8 thoughts on “Out of the Comfort Zone”

  1. Hey Andrea! I’m sorry to hear you’re also one of the schools affected by the Coronovirus closings. I wanted to share that I really connected with your post because I have also become a lurker. I loved how you are starting to see yourself as a creator and connector. You are now connecting with other teachers and making use of new tech tools as you teach online which is exciting. I look forward to watching your journey and development through COETAIL.

    1. Hi Josmary! The Coronavirus closings have left things up in the air for now at school, but we are making the best out of it. It is actually a good challenge for all of the teachers. It is allowing us to be creative and giving us time to try out new ways of teaching! Platforms like Seesaw and Screencastify have been helpful tools that allow us to connect with students and offer them learning opportunities outside of school. Hopefully, we will be back in session soon! I miss the students.
      I look forward to learning with you throughout this experience.

  2. Hello Andrea!
    Thank you for sharing your thoughts and experiences. What you saying about yourself is very close to how I feel. I am more a lurker, then creator and not a connector at all, when it comes to the online world.
    I have also just found our about this wonderful program that you have started to use Screencastify and very exited about it.
    How much time does it take you to create one 3-5 minute instruction? Do you aim to perfection when creating it? I want to use it, but my main concern is that it will not look professional and that it will not be perfect.
    I am very exited to read about your journey!!!!!
    Thank you for sharing!

    1. Hello Irena,

      It’s nice to meet you! Screencastify has been super helpful during this time away from school because of the Coronavirus. I have been recording the writing lessons for my grade level team. It is actually kind of fun! I don’t aim for perfection and the parents tell me the videos have been helpful. It’s also been helpful when students are having trouble logging into their accounts from home. I make a quick tutorial through Screencastify and it only takes a few minutes. You should play around with it! I kind of want to record a bunch of mini-lessons through Screencastify and put them in a Google Drive folder that students can access when they need support on a particular topic such as writing an introduction.
      Looking forward to collaborating and getting to know you better through this experience!
      Andrea

  3. Fantastic post, Andrea! I can sense that during the blogging process you are moving from a lurker to a creator and connector. It is great to have you part of the COETAIL community. I am excited to see where it takes you.

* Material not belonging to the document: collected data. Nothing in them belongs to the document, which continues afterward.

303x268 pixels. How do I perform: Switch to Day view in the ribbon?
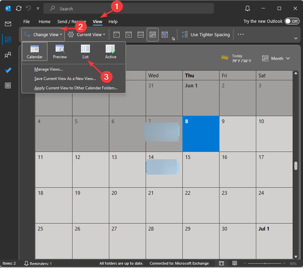pyautogui.click(x=116, y=34)
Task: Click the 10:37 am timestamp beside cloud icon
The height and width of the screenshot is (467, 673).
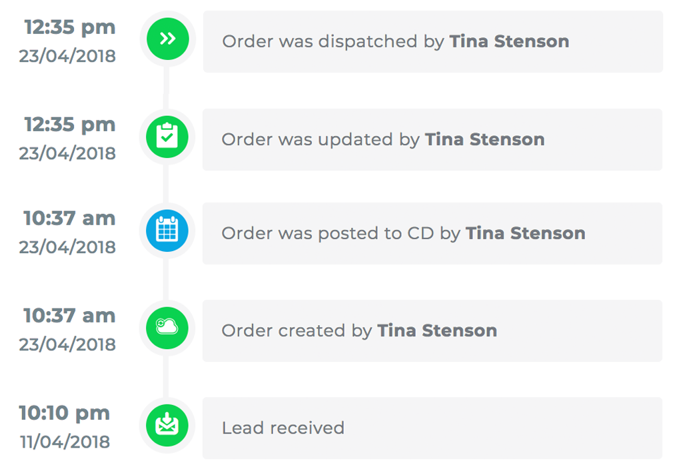Action: (x=69, y=316)
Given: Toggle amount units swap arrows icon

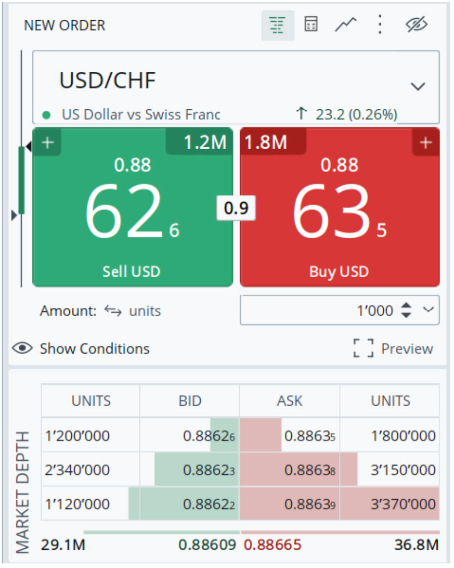Looking at the screenshot, I should coord(113,311).
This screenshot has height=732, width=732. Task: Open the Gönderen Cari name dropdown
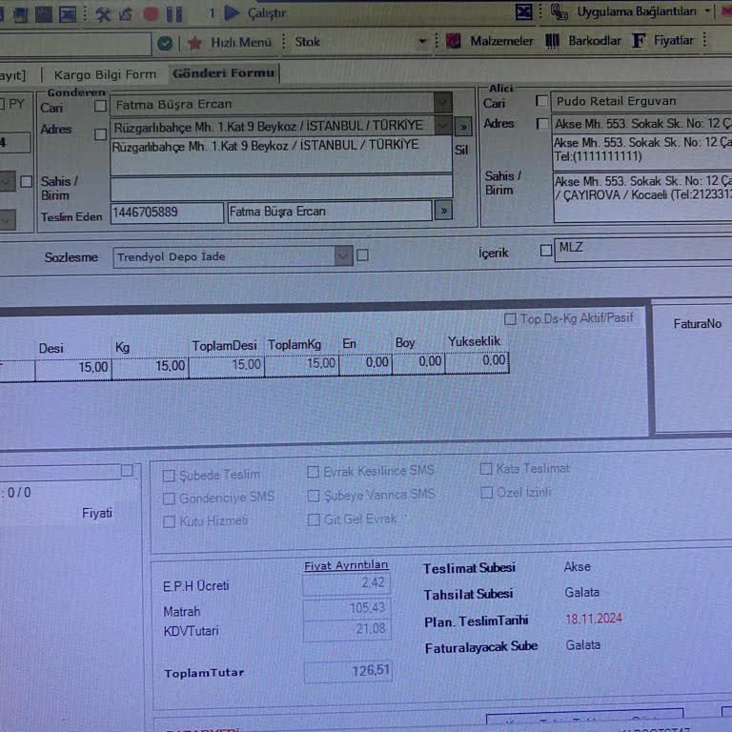pos(442,103)
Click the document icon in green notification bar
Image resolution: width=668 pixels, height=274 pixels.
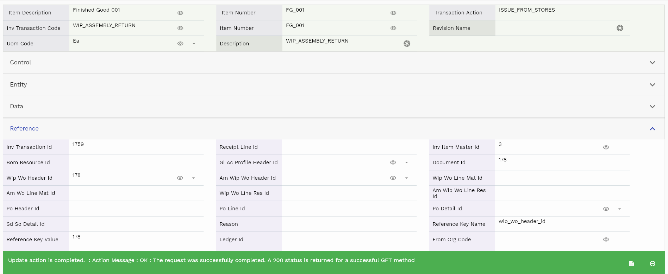pyautogui.click(x=631, y=263)
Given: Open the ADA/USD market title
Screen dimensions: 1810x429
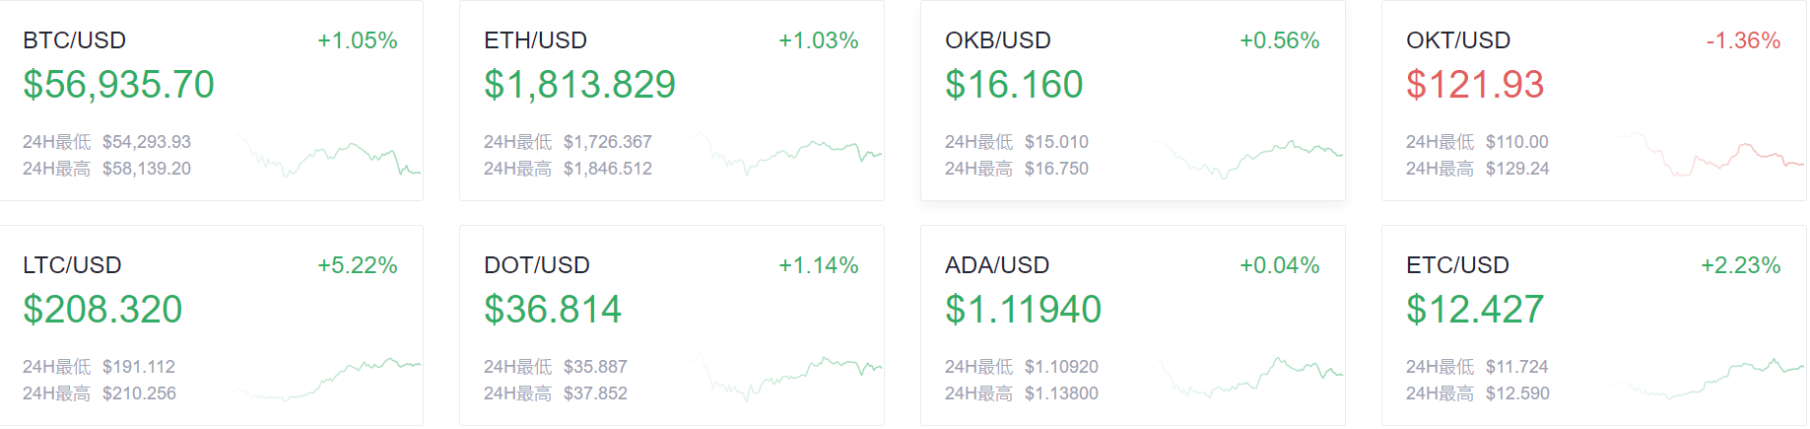Looking at the screenshot, I should [996, 265].
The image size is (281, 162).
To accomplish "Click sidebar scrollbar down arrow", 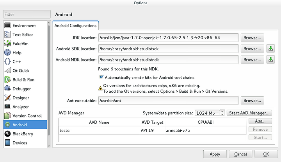I will pyautogui.click(x=49, y=146).
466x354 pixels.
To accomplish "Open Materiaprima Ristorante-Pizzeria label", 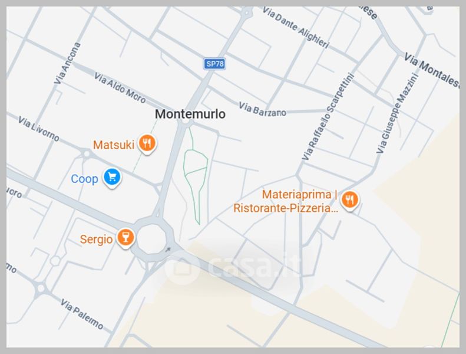I will click(x=286, y=201).
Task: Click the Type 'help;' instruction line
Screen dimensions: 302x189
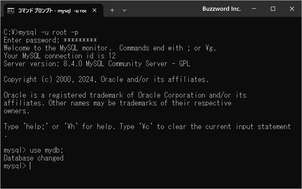Action: coord(147,127)
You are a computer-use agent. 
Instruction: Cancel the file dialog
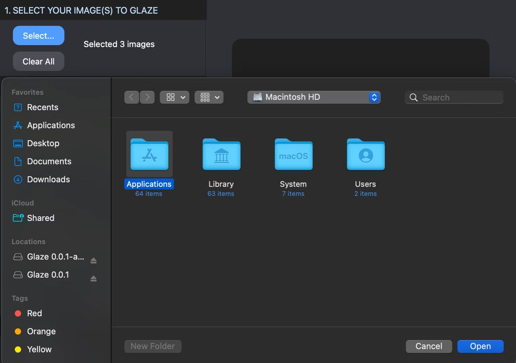[x=429, y=346]
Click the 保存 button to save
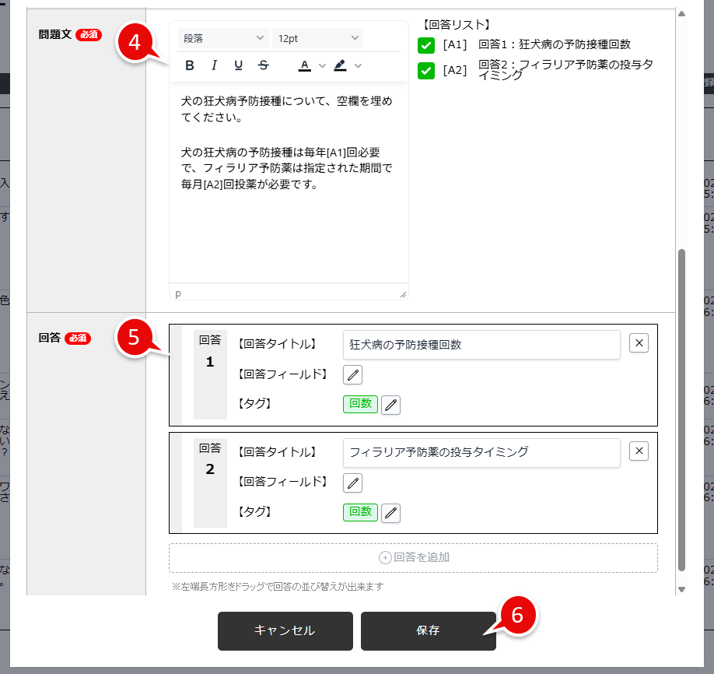Screen dimensions: 714x674 (x=427, y=631)

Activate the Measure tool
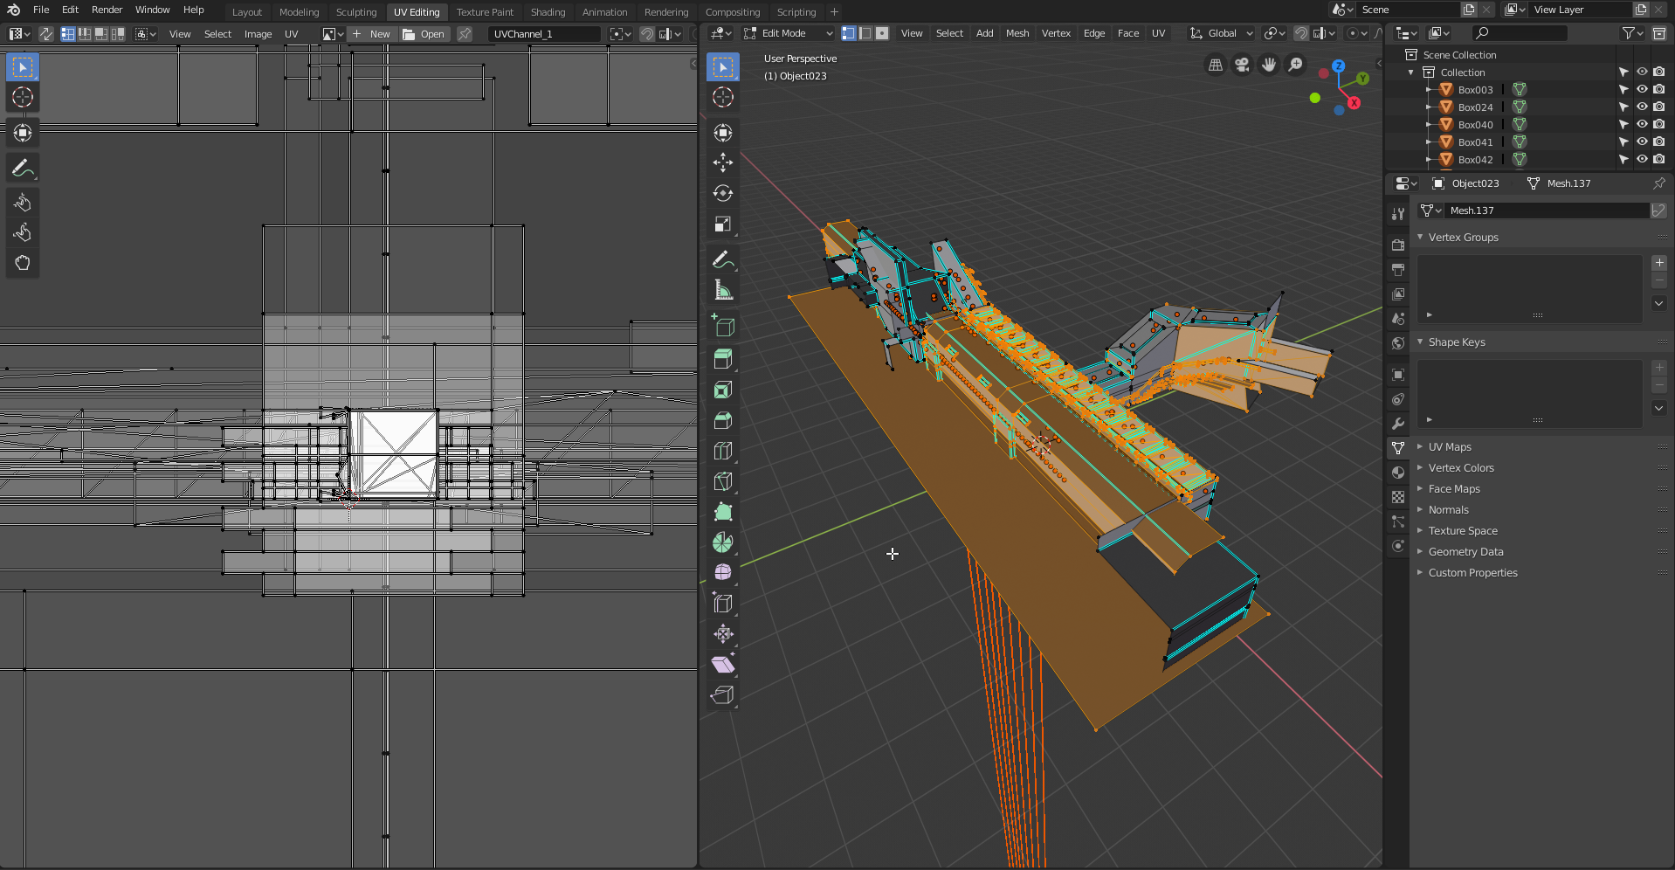pos(722,290)
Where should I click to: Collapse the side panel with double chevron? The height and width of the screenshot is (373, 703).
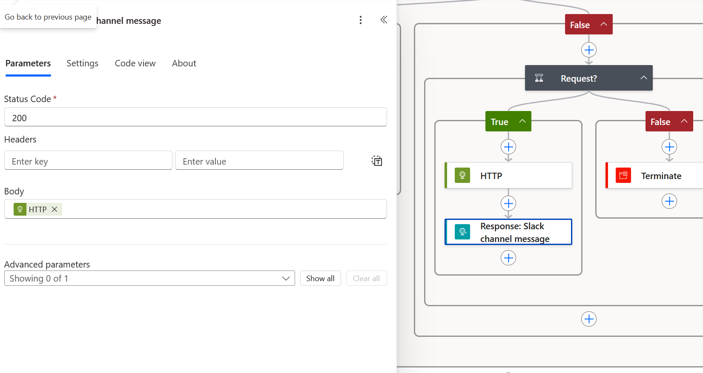[384, 20]
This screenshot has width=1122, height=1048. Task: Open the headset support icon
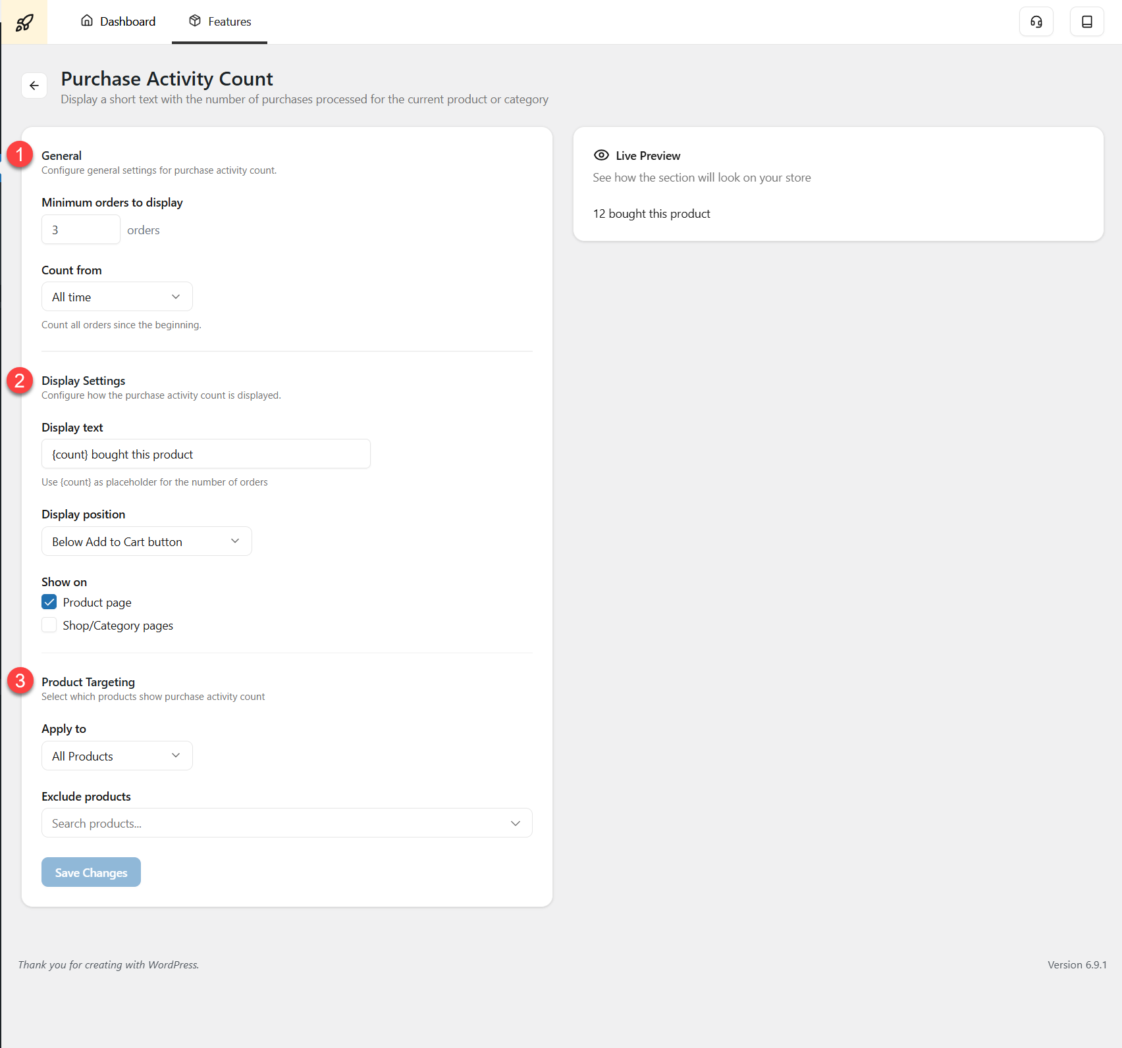(1036, 22)
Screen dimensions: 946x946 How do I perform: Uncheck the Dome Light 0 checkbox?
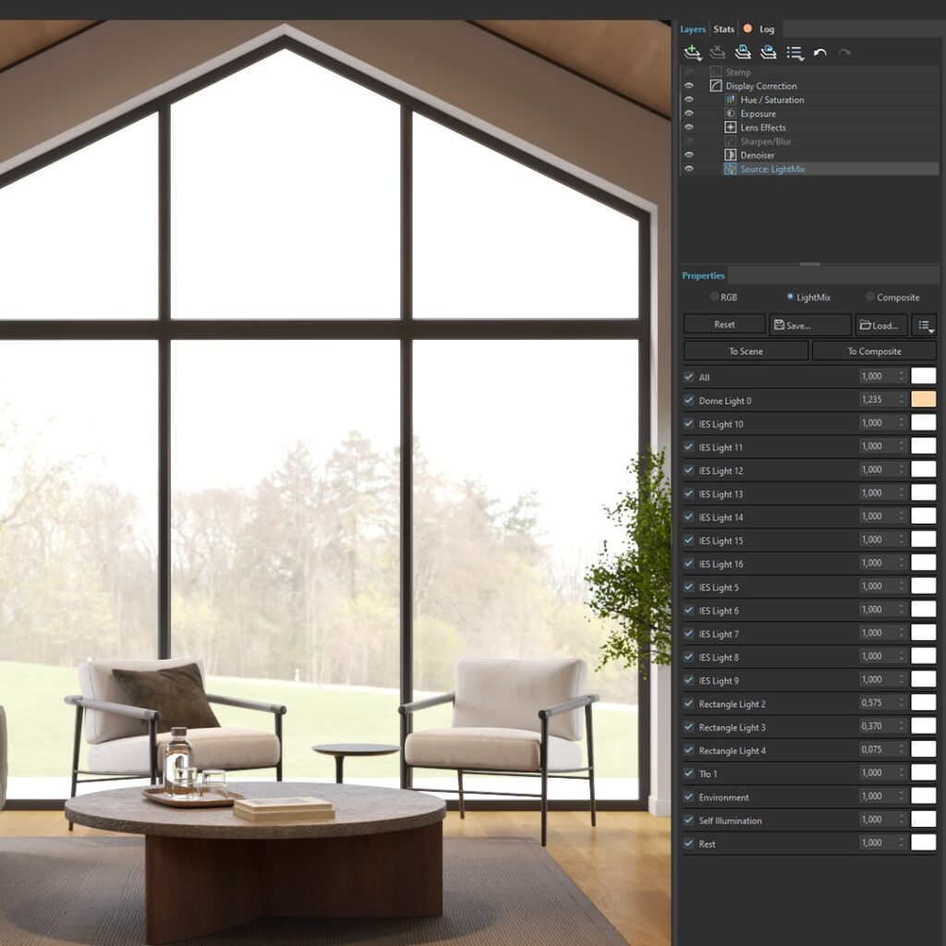pyautogui.click(x=688, y=400)
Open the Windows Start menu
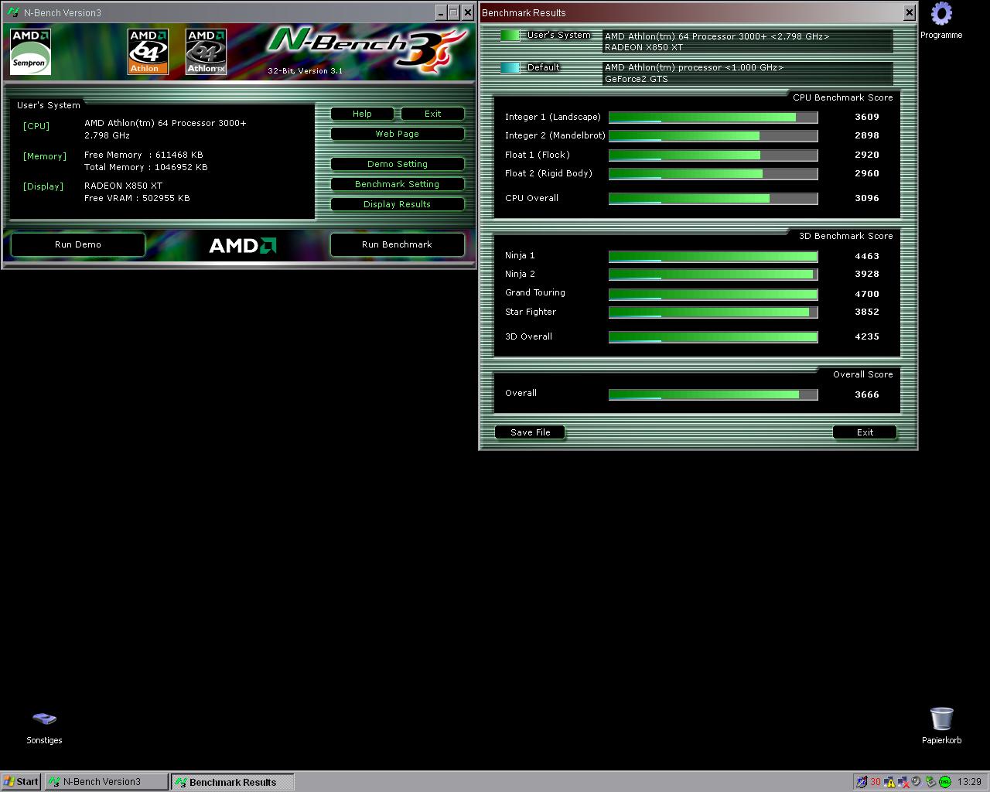Image resolution: width=990 pixels, height=792 pixels. [22, 782]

  4. I completely identified with some of your reasons for being a lurker. I also get anxious and worry about what others think. I talked about some of this in my own post too.

    Kudos for moving forward, out of the lurker phase and taking active steps toward being a creator. If anything, the Coronavirus has forced us, educators, to think differently about facilitating learning.

    I can’t wait to read more!

  5. Hi Andrea!
    This is one great aspect of the COETAIL program and its community approach to learning: the connections we find, and the inspiration we can mutually find and give. I definitely could claim your first paragraph as mine, as I now have realized that I am a lurker (I didn’t know the word!). I also am to a small extend a contributor, mainly by liking or sharing as I do get nervous too about “exposing” myself and I don’t think to have the validity nor the skills to create. So reading how you are a few steps ahead, and have already moved forward is reassuring for someone like me, and inspiring.
    My school closure also forced me to already use tools and practices I wanted to try but always postponed.
    Looking forward to discover how you kept progressing in Course 1.